Shortly thereafter, the government chose to put forward new, far-reaching proposals that will make it harder for people to seek protection in Sweden and will keep families divided. The proposals go much further than the agreement that the government and Alliance parties came to. They are about making migration policy as restrictive as possible. The goal is that those in need of protection should be shut out. That is the sort of policy we have to take a position on in the Riksdag. The government has put forward its proposals. We, in the Centre Party, choose a different path.

The government’s measures mean that most of those given protection in Sweden will not be allowed to reunite with their families. Only a minority of those granted asylum – those granted a three-year permit on security grounds – will have the right to family reunification. People who flee from war will lose the right to be reunited with their family members. Only one in ten Syrians granted protection in Sweden are given refugee status, very few compared to the picture in other EU countries. In practice, no Syrians will have the possibility of legally living with their family during the three-year period for which the law change has been proposed.

Many bodies consulted, including the Red Cross, Amnesty International, Save the Children, TCO (the Swedish Confederation of Professional Employees) and the UNHCR have strongly criticized the proposals, and have detailed how the suggested measures will bring about both great personal suffering and at the same time damage integration. A parent who is worried about their child’s security every day will find it difficult to focus on anything else. The division this will lead to is harmful and inhumane. It is difficult to imagine the pain of living apart from your children. Yet that is the path Sweden is choosing to go down. It is not a path that needs to be taken, however.
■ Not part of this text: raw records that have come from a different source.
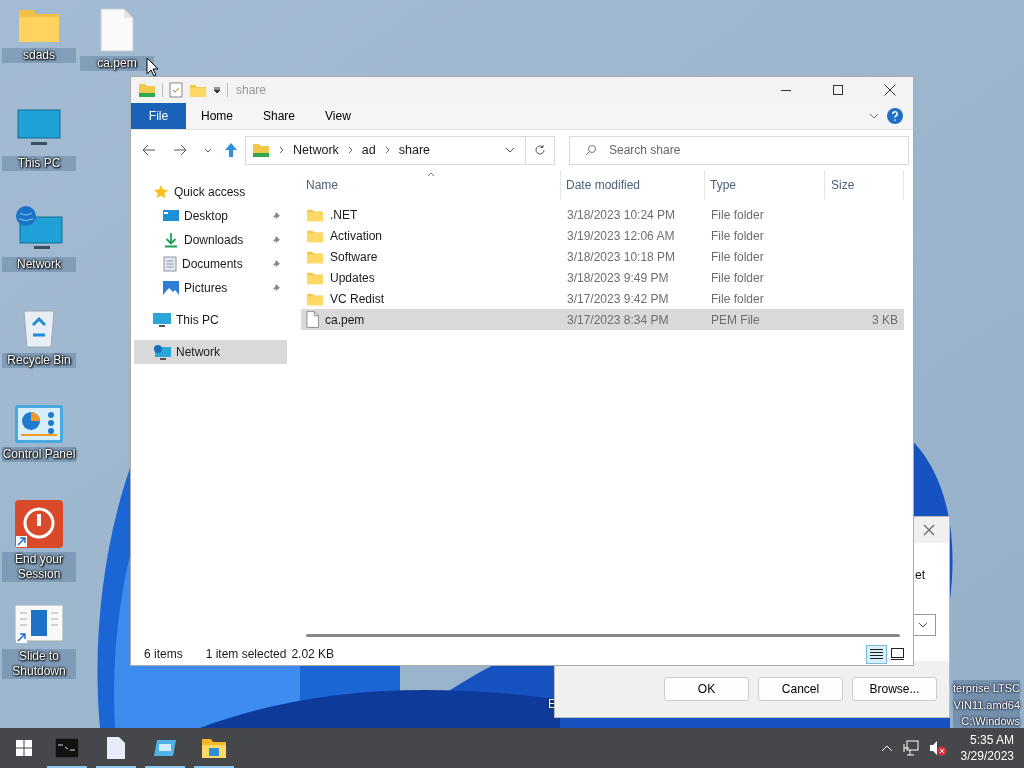 The width and height of the screenshot is (1024, 768). What do you see at coordinates (344, 214) in the screenshot?
I see `file-name: .NET` at bounding box center [344, 214].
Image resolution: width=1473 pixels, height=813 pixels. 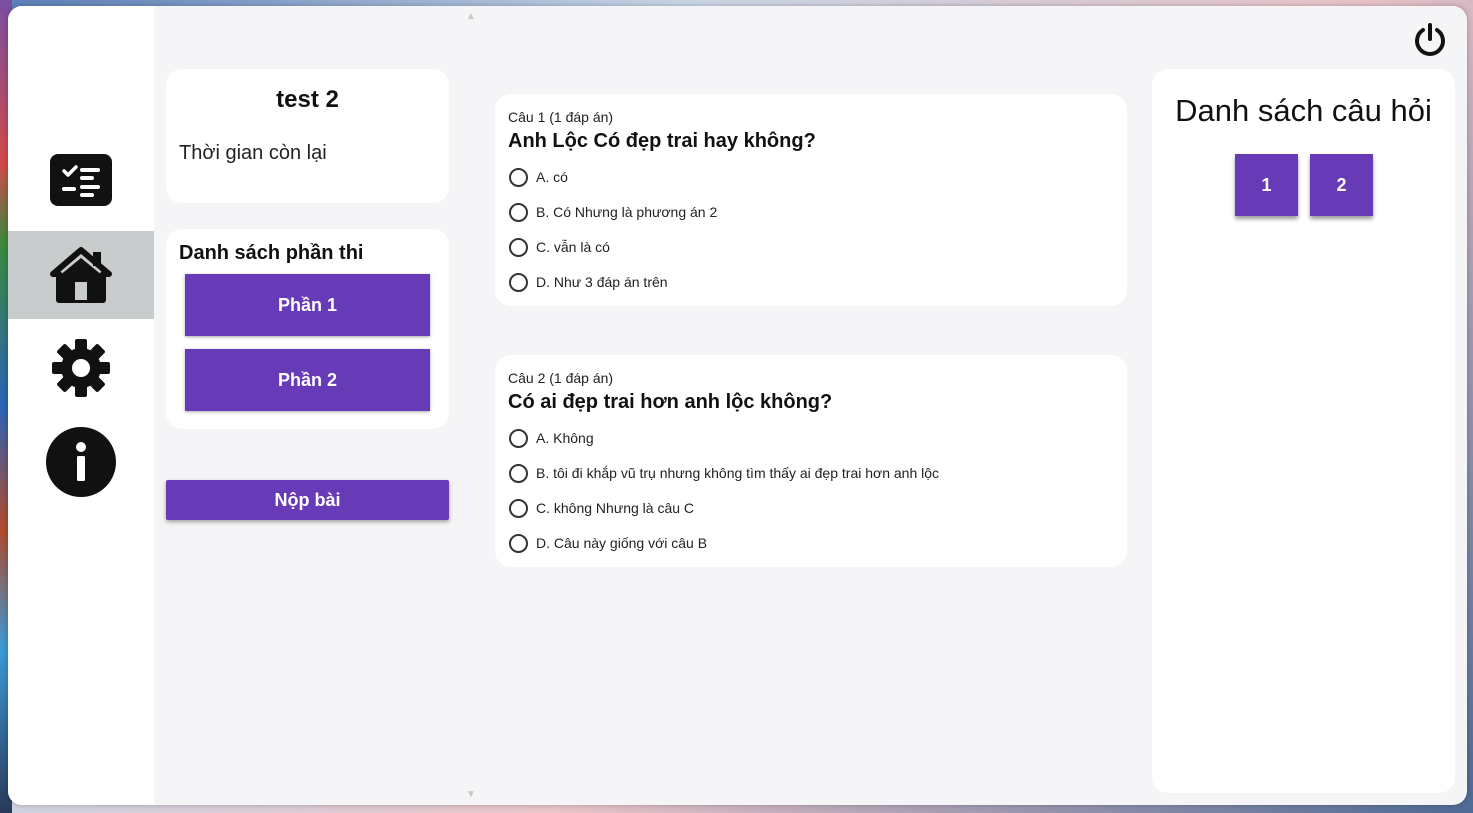 I want to click on answer-option: A. có, so click(x=538, y=177).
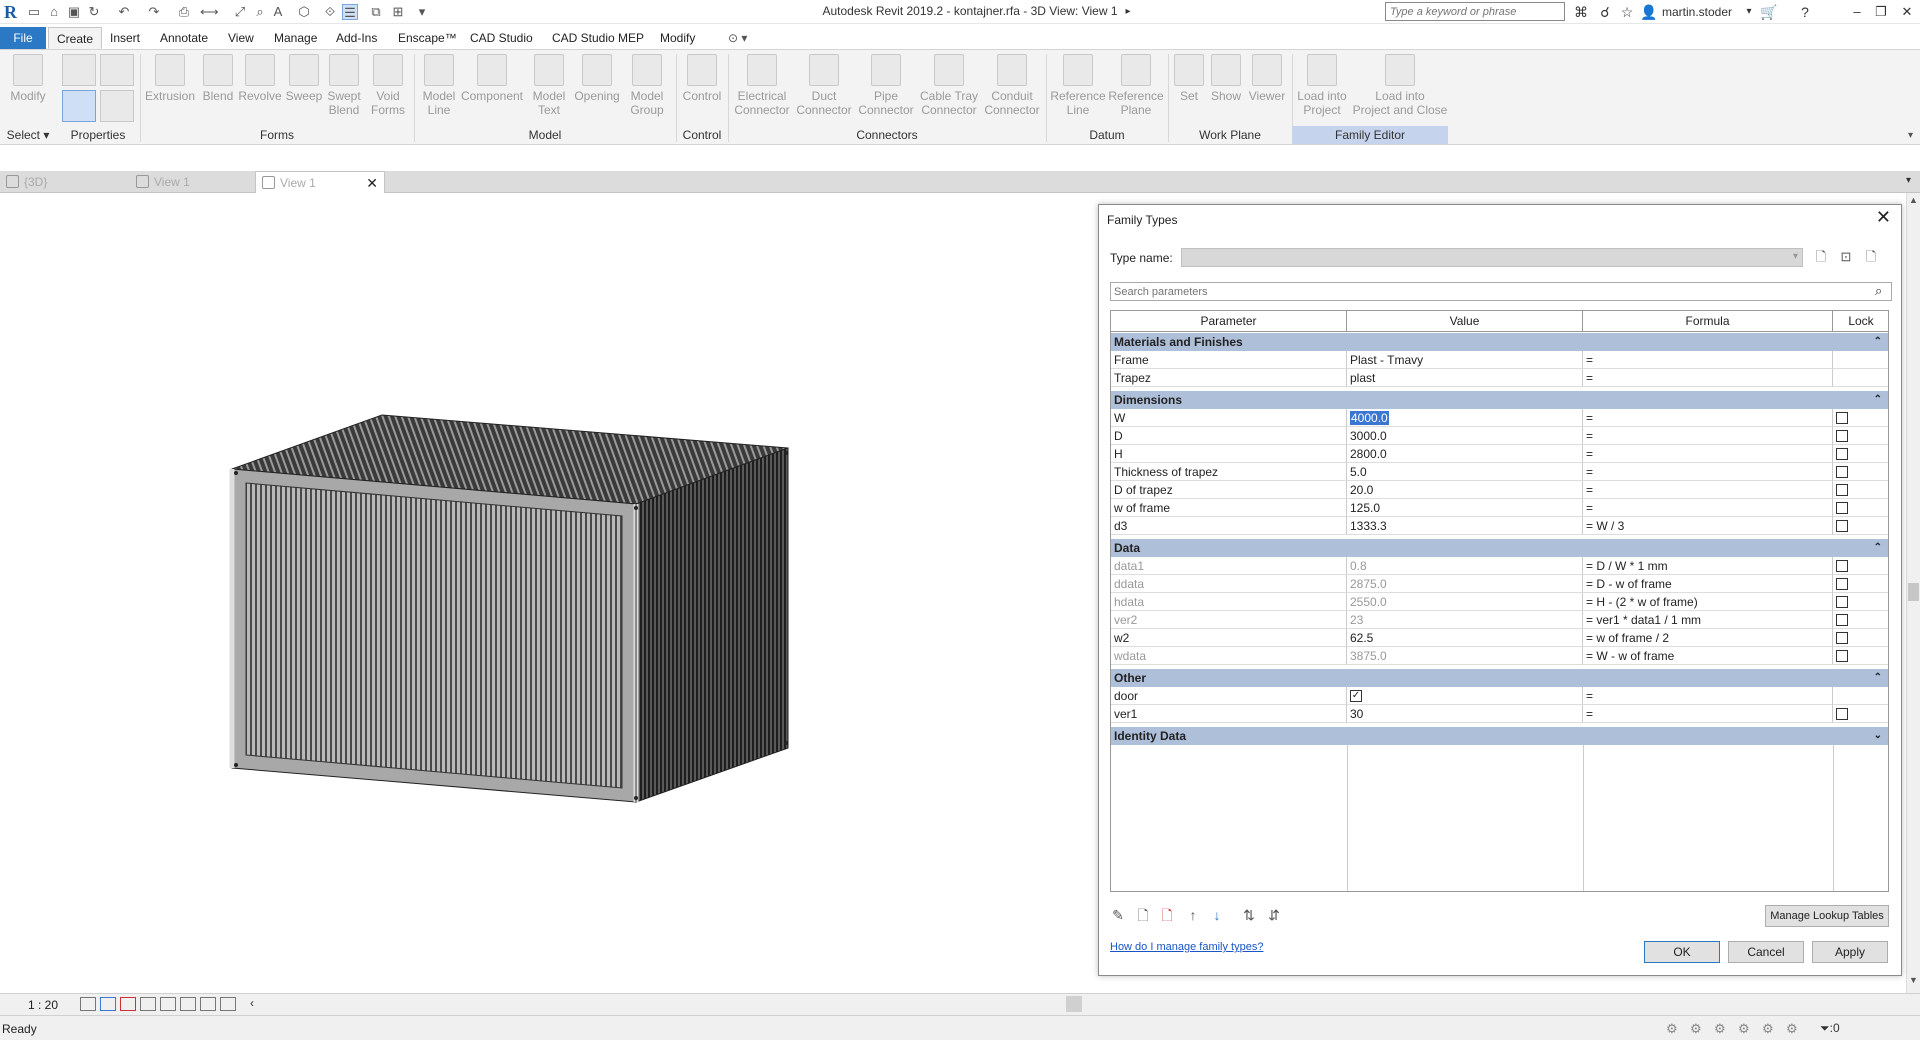 This screenshot has height=1040, width=1920. What do you see at coordinates (1267, 90) in the screenshot?
I see `viewer-button: Viewer` at bounding box center [1267, 90].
When it comes to the refugee question, the choice is not one of either closing borders, or continuing as before. The Centre Party’s way forward is to cut costs and improve the set-up. Allow people to seek protection, but also make it possible for more to establish themselves in the labour market. More should be able to get a job. More should be able to enter society. If we take advantage of the potential asylum seekers have, we can not only reduce costs and improve the economy, but also combat exclusion and create a stronger sense of community.

Over the last year we have made a large number of concrete proposals to improve Sweden’s mechanisms for refugee intake. We want to make their route into society easier by removing the obstacles which prevent employment, and improving uptake. We want to see a common system in Europe with a more even distribution of the number of asylum seekers. We want to remove the ban on asylum seekers working. We want to revise the set-up grant (‘etableringsbidrag’) and turn it into a set-up loan. We want to dramatically cut the costs for unaccompanied newcomers. And much, much more.

But above all, we want to see a system where an individual’s right to seek protection is safeguarded, and where families are not prevented from staying together. We therefore choose another path forward, and will vote no to the government’s proposal.